El mundo de ayer
Rafael Castaño
Tener un alma
Cuando enviamos un mensaje por WhatsApp o un precipitado email se puede caer muy fácilmente en el ambiguo sentido, la errónea interpretación del contenido o lo opuesto de lo que se pretendía. Ya he advertido de ello en mis charlas o artículos sobre lectura comprensiva. Yo mismo he tenido ese desliz y no he calibrado el estado psíquico del receptor. Por ello, es fundamental el uso de los emoticonos. Si se escribe “¡Qué torpe!”, procure acompañarlo con una carita sonriente o esa rojita enojada para especificar la intención. ¡La de malos rollos que ha generado el dichoso WhatsApp! Es muy manido el ejemplo ese de ´hijoputa´, según la situación y la entonación puede significar un halago, especialmente en Andalucía.
Tiempo atrás envié un correo a un viejo amigo con la intención de tratar ciertos asuntos personales sin resolver, que se iban enquistando hasta convertirse en un molesto problema. A pesar de las reiteradas consideraciones sobre el loable objetivo de la misiva, a saber, conversación, reconciliación o aclaración de determinados malentendidos, el viejo amigo lo tomó como un ataque personal, obviando la molestia que me tomé por llegar a un acuerdo y el paso que hube dado, soslayando al mismo tiempo la mezquina soberbia que nos distanciaba. Todos mis plausibles propósitos cayeron en saco roto. Es más, desencadenaron una sucesión de malentendidos que empeoraron aún más la situación. También ocurre que el lector resalta mentalmente una oración negativa que enturbia el resto de la misiva, incluso el mensaje central, confundiendo las oraciones subordinadas con las principales, esto es, ideas secundarias con centrales: emisor y receptor no han conectado.

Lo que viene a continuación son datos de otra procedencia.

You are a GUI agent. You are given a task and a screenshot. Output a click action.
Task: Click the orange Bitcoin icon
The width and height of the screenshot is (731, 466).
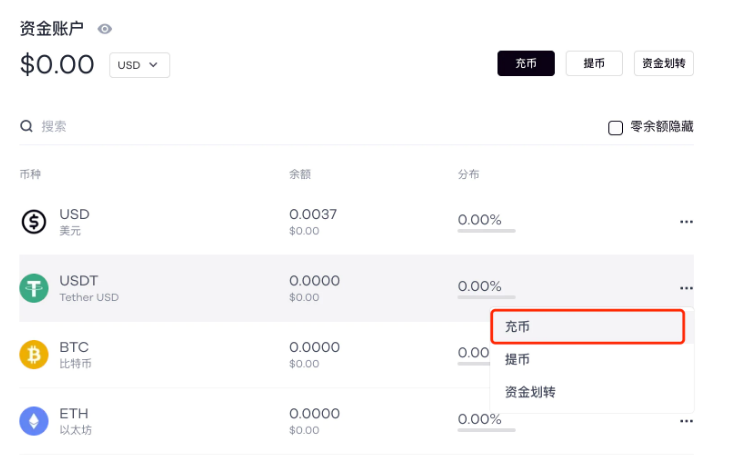click(x=34, y=355)
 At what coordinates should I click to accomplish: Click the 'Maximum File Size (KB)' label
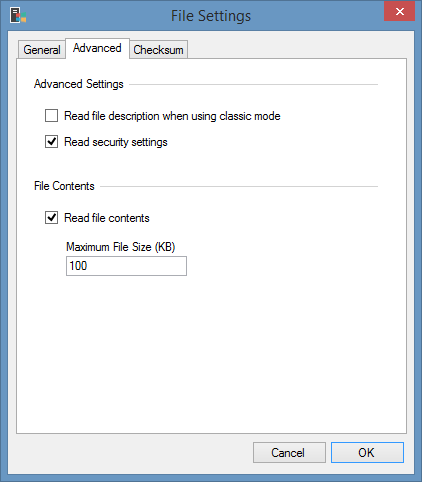pyautogui.click(x=121, y=247)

Puede llegar a ser frustrante que un escritor no logre transmitir un determinado mensaje. Una buena lectura comprensiva nos permite leer entre líneas e interpretar correctamente el contenido. Pero volvamos a lo anterior: el estado de ánimo del lector es fundamental para dar en la diana. Ante esta lamentable situación habría que optar por la comunicación oral, que se ha guardado en el baúl de los recuerdos; frente a frente, ante una humeante taza de café, sin prisas y sin enconos, mirándose a los ojos, sin más emoticonos que la expresión clara del rostro, sin más sonrisas que la límpida de nuestra cara serena y tranquila. Escuchando lo que se dice y lo que se omite. Los anhelos y las aprensiones. Atendiendo a la voz y a los gestos, y a los silencios. Esta sería la comunicación auténtica, pero ya se nos ha olvidado.